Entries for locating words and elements
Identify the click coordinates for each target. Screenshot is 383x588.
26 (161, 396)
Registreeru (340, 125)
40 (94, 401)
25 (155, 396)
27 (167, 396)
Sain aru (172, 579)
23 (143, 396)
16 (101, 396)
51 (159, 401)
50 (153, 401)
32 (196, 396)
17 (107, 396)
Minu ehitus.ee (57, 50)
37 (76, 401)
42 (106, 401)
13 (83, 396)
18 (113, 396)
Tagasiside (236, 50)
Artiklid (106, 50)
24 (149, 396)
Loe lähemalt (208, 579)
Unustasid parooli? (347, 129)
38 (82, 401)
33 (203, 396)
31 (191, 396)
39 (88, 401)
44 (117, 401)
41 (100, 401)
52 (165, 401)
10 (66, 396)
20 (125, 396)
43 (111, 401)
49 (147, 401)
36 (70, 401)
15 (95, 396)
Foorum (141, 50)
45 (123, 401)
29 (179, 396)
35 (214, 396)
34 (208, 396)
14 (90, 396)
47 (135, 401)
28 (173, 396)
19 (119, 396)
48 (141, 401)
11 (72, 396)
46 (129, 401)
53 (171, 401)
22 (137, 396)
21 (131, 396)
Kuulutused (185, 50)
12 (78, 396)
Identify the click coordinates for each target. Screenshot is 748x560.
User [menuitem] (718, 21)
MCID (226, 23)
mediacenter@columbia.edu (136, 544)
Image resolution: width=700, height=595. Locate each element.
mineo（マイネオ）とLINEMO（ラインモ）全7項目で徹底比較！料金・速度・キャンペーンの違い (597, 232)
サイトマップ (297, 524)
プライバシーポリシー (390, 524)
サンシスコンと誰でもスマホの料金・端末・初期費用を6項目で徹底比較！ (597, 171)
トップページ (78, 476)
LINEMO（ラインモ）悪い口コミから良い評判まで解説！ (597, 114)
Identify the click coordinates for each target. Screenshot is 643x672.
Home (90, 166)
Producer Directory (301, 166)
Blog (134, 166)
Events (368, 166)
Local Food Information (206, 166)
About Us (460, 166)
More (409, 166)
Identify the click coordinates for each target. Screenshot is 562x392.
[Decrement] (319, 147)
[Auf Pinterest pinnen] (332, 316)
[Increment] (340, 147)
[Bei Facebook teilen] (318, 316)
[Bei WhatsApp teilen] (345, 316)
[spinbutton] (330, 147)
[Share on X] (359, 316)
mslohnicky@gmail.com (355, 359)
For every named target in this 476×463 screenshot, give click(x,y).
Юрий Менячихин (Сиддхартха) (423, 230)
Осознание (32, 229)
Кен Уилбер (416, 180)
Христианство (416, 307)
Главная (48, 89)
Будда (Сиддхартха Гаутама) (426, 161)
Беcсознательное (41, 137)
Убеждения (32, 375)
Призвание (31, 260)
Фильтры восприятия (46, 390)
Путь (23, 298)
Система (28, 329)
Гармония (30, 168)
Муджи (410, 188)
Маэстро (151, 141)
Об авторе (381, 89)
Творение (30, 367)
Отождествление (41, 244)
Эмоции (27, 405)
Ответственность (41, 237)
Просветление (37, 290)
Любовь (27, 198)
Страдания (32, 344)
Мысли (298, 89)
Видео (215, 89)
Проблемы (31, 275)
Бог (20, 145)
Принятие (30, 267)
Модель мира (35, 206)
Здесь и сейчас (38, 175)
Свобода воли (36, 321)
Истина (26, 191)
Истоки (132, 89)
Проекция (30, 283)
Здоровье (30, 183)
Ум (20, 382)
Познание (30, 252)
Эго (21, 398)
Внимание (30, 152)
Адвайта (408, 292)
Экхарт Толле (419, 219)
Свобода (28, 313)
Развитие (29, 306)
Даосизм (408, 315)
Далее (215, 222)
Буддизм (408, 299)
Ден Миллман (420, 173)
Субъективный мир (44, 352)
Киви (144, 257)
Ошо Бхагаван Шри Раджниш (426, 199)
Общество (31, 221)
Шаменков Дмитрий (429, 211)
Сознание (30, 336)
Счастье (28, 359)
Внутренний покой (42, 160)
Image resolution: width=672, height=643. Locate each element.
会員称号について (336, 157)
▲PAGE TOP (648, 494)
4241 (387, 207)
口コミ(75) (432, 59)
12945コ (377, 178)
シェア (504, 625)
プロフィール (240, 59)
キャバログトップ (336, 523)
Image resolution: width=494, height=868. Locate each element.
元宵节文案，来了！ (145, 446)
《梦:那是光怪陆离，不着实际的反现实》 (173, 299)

**Requirements**: Copy out, unchanged, the lines above from the one containing "37 (76, 401)" through the one containing "[Bei Facebook teilen] (318, 316)", including both of those lines.

**Solution to this problem**:
37 (76, 401)
42 (106, 401)
13 (83, 396)
18 (113, 396)
Tagasiside (236, 50)
Artiklid (106, 50)
24 (149, 396)
Loe lähemalt (208, 579)
Unustasid parooli? (347, 129)
38 (82, 401)
33 (203, 396)
31 (191, 396)
39 (88, 401)
44 (117, 401)
41 (100, 401)
52 (165, 401)
10 (66, 396)
20 (125, 396)
43 (111, 401)
49 (147, 401)
36 (70, 401)
15 (95, 396)
Foorum (141, 50)
45 (123, 401)
29 (179, 396)
35 (214, 396)
34 (208, 396)
14 (90, 396)
47 (135, 401)
28 (173, 396)
19 (119, 396)
48 (141, 401)
11 (72, 396)
46 (129, 401)
53 (171, 401)
22 (137, 396)
21 (131, 396)
Kuulutused (185, 50)
12 (78, 396)
Identify the click coordinates for each target. Screenshot is 748x560.
User [menuitem] (718, 21)
MCID (226, 23)
mediacenter@columbia.edu (136, 544)
Image resolution: width=700, height=595. Locate each element.
mineo（マイネオ）とLINEMO（ラインモ）全7項目で徹底比較！料金・速度・キャンペーンの違い (597, 232)
サイトマップ (297, 524)
プライバシーポリシー (390, 524)
サンシスコンと誰でもスマホの料金・端末・初期費用を6項目で徹底比較！ (597, 171)
トップページ (78, 476)
LINEMO（ラインモ）悪い口コミから良い評判まで解説！ (597, 114)
Identify the click coordinates for each target. Screenshot is 643x672.
Home (90, 166)
Producer Directory (301, 166)
Blog (134, 166)
Events (368, 166)
Local Food Information (206, 166)
About Us (460, 166)
More (409, 166)
Identify the click coordinates for each target. Screenshot is 562x392.
[Decrement] (319, 147)
[Auf Pinterest pinnen] (332, 316)
[Increment] (340, 147)
[Bei Facebook teilen] (318, 316)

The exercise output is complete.